— CONSIGNES —
[1] Relevez dans l'extrait fourni le passage qui va de « lundi 19 février » jusqu'à « l'oreille d'autres refrains. » inclus, sans rien y changer.
[2] Répondez à ces questions d'après l'extrait fourni :
(a) Quelle frontière est mentionnée à propos des familles entassées ?
(b) Qui sont les représentants interviewés dans le film ?
(c) Depuis combien de temps certains réfugiés sont-ils installés hors de leur pays ?
[3] Poursuivez l'extrait fourni à partir de sa dernière phrase.

— EXTRAIT FOURNI —
╔══

Et le film en lui-même ? J'en sors un peu mitigée. C'est (très/trop) esthétique, avec un peu trop de drones parfois. C'est divers, on passe du Bangladesh au Kenya, à la Grèce, au Mexique, etc. Ce n'est pas trop bavard. C'est documentaire avec des interviews de représentants du HCR ou d'autres ONG. C'est proche des réfugiés, enfin de certains, avec des interviews et des scènes de camps ou de sauvetage. Mais... c'est aussi très autocentré, on voit beaucoup trop Ai Weiwei. On comprend à la fin que ça sert presque uniquement à justifier les échanges avec la police américaine mais c'est à la limite de l'indécent parfois (femme qui vomit). Et c'est un peu long, il y a des rush qui méritaient d'être coupés, qui se répètent, qui n'apportent pas grand chose alors que d'autres choses semblent manquer : l'Afrique est peu présente en images alors que le nombre de réfugiés qu'elle abrite est énorme. L'Asie est oubliée, à part quelques images du Bangladesh et des Rohyngas. Bref, c'est un peu brouillon alors que les chiffres, les interviews, la diversité des lieux tendait à nous faire croire à un film exhaustif. Malgré ces critiques et les limites de l'exercice, une chose est sûre : ces situations nous paraissent intolérables. Que penser de ces familles entassées à la frontière macédonienne ? De ces réfugiés installés hors de leur pays depuis 25 ans et plus ? De ces personnes qui traversent les mers au risque de leurs vies ?


Images de misère et d'ennui, de destruction et de fuite se mêlent dans un gigantesque kaléidoscope où les hommes et les responsabilités sont diluées, où tout se mélange... 

lundi 19 février 2018

La grande vie

Un peu de Christian Bobin pour éclairer nos matins, pour mettre un peu de douceur dans les transports en commun, pour se mettre dans l'oreille d'autres refrains.

╚══

— DONNÉES FOURNIES —

╔══

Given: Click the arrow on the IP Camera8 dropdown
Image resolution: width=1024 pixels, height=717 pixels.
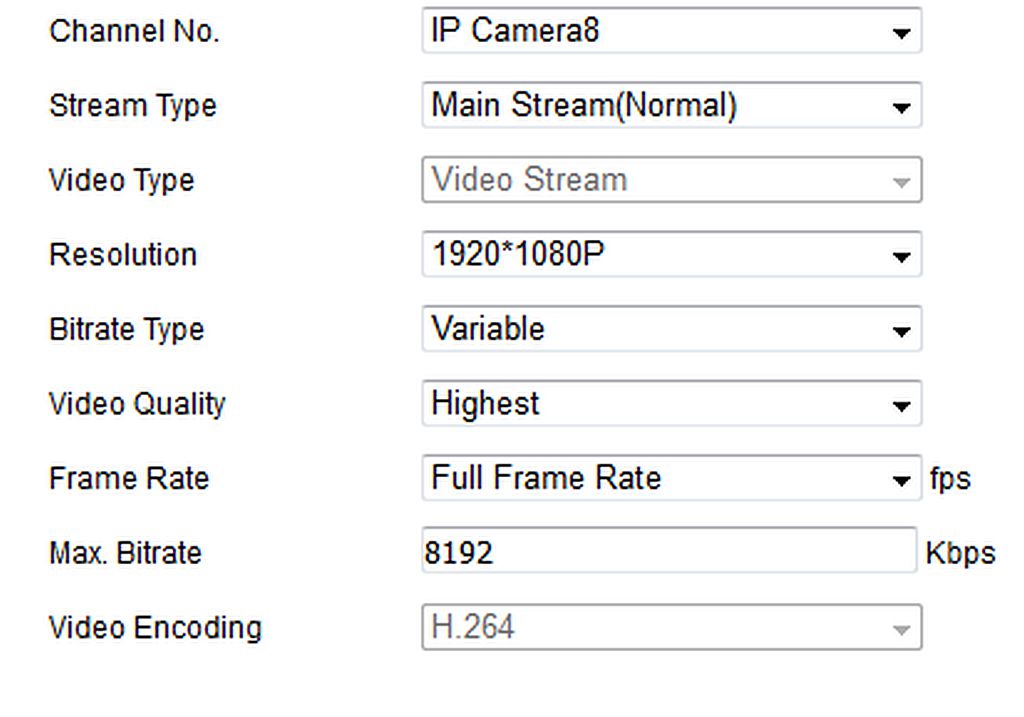Looking at the screenshot, I should [x=901, y=33].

╚══

— RÉPONSES PAR TÂCHE —
[1]
lundi 19 février 2018

La grande vie

Un peu de Christian Bobin pour éclairer nos matins, pour mettre un peu de douceur dans les transports en commun, pour se mettre dans l'oreille d'autres refrains.

[2]
(a) La frontière macédonienne.
(b) Des représentants du HCR ou d'autres ONG.
(c) Depuis 25 ans et plus.

[3]
C'est un petit livre poétique, aux textes divers, du paragraphe à quelques pages, qui va de l'oiseau à la célébrité. C'est un livre qui ne se résume pas. Qui sait passer de Maryline à Thérèse, la petite sainte de Lisieux. Dont certains mots nous percutent. Il faut être là, présent au livre. Il ne se dévore pas entre deux trains, la tête à moitié ailleurs, il se savoure tranquillement. Il peut se garder longtemps sur une table de chevet, entre deux textes. Il n'est pas urgent, pas pressé. Il est simple. Il parle de toutes ces petites choses qui font la vie, qui font l'écrit, qui font le livre, qui font vivre.

"Un livre nous choisit. Il frappe à notre porte. La charité, monsieur. La charité de me donner tout votre temps, tous vos soucis, toutes vos puissances de rêverie"
"L’extrême sensibilité est la clé qui ouvre toutes les portes mais elle est chauffée à blanc et brule la main qui la saisit"

lundi 12 février 2018

On ne m'écoute pas !

Et ce serait pas mal qu'on ne me lise pas. Franchement ce bouquin d'Alain Braconnier n'a pas d'intérêt. On aligne les évidences, on met un petit vernis de témoignages, et on envoie à l'impression. Pas de structure, pas de contenu. A éviter ! 

A la rigueur, lisez le "Bref rappel" mais guère plus !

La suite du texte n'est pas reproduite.